== Supplied data ==
'''
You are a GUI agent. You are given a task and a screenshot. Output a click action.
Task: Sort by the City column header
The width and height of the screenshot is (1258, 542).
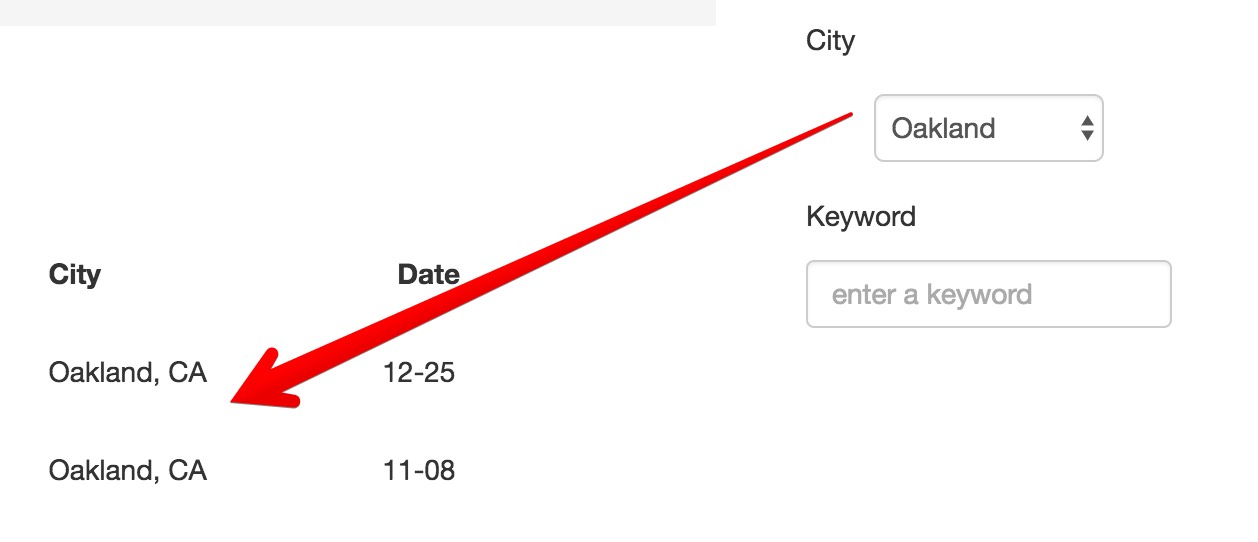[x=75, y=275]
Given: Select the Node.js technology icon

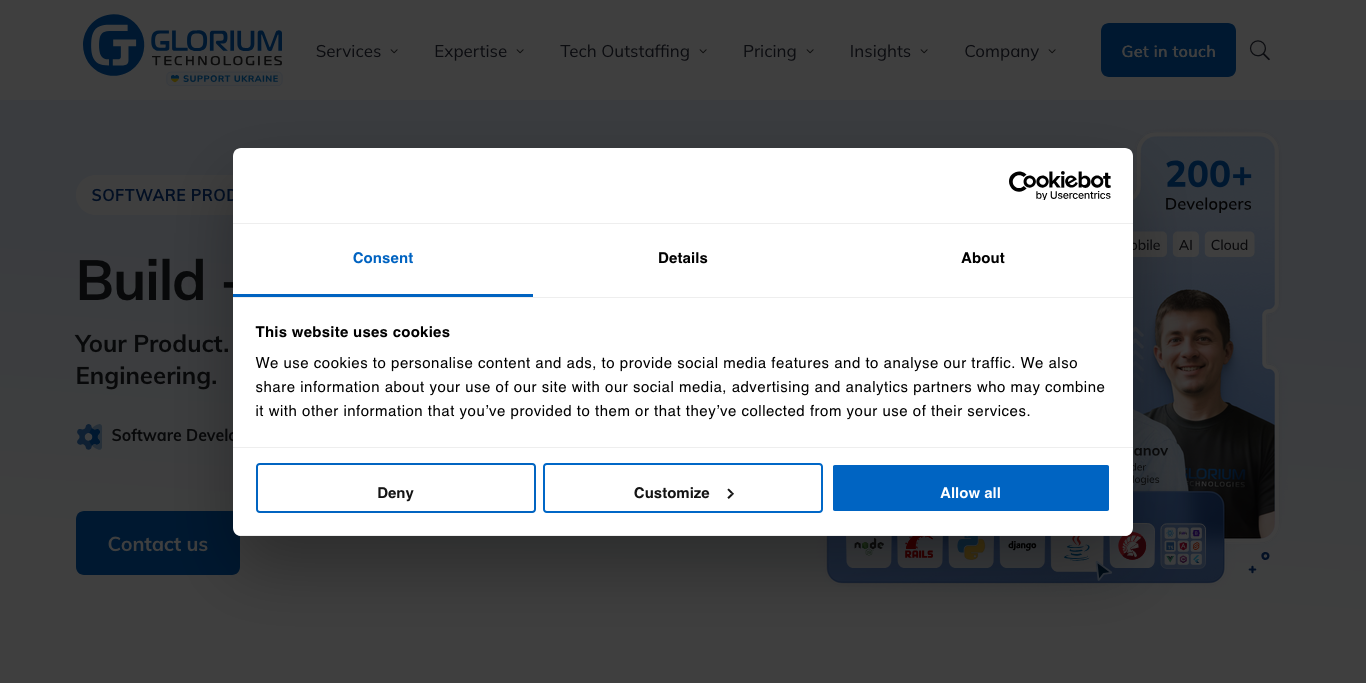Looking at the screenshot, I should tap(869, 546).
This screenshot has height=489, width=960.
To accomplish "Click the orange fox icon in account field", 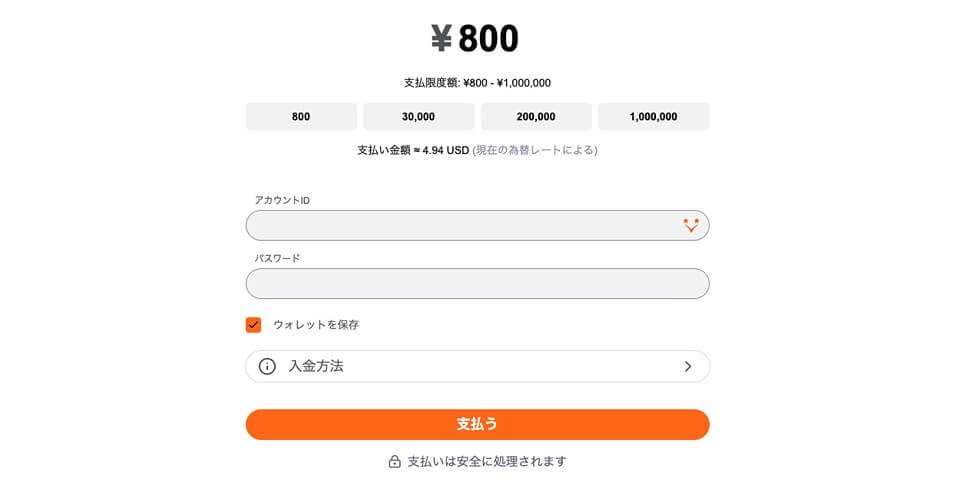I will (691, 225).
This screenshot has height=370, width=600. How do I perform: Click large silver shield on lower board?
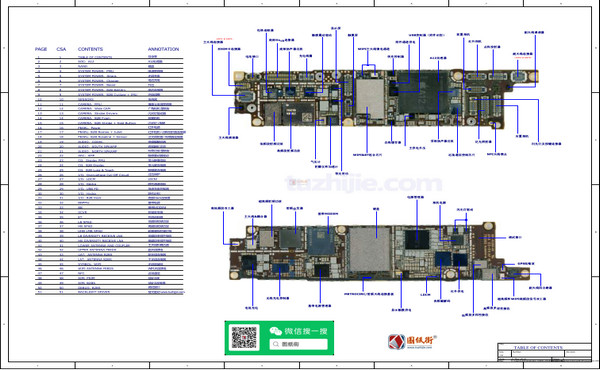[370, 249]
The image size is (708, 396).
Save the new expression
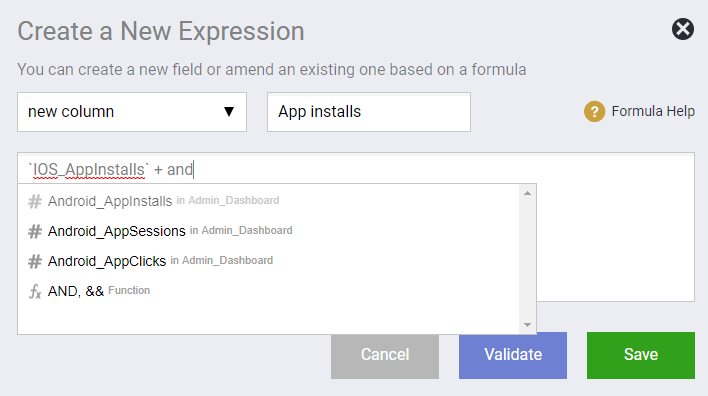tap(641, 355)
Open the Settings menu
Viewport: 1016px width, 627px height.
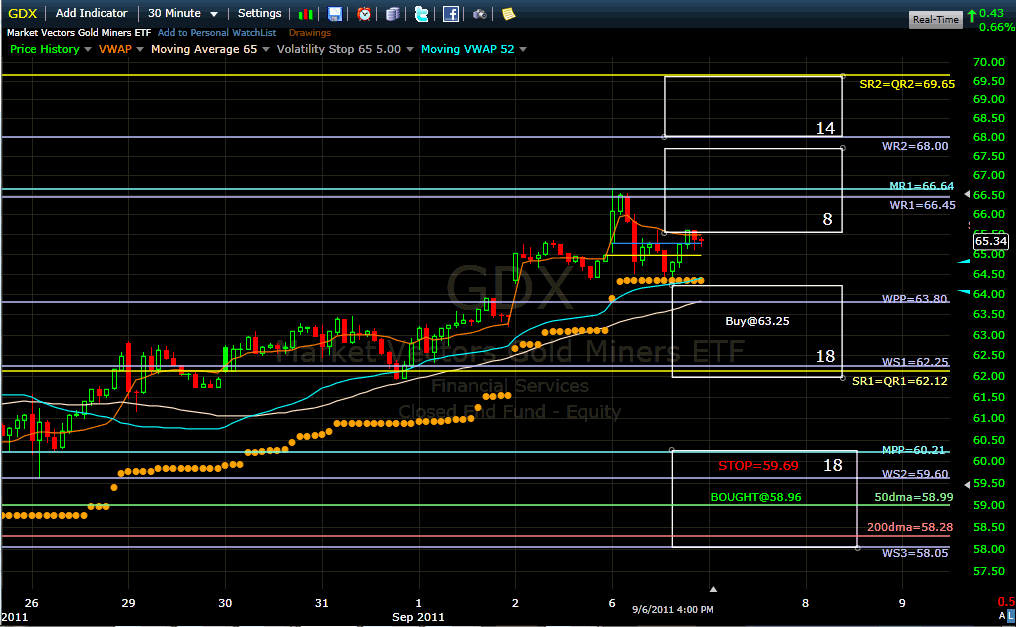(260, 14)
'''
== Exercise ==
Only exact repeats of the lines from the one containing "This screenshot has height=370, width=600." through the end of the listing above are wanted here; pictures are not.

== Task response ==
This screenshot has height=370, width=600. How do I perform: Click large silver shield on lower board?
[370, 249]
The image size is (708, 396).
Save the new expression
tap(641, 355)
Open the Settings menu
Viewport: 1016px width, 627px height.
(260, 14)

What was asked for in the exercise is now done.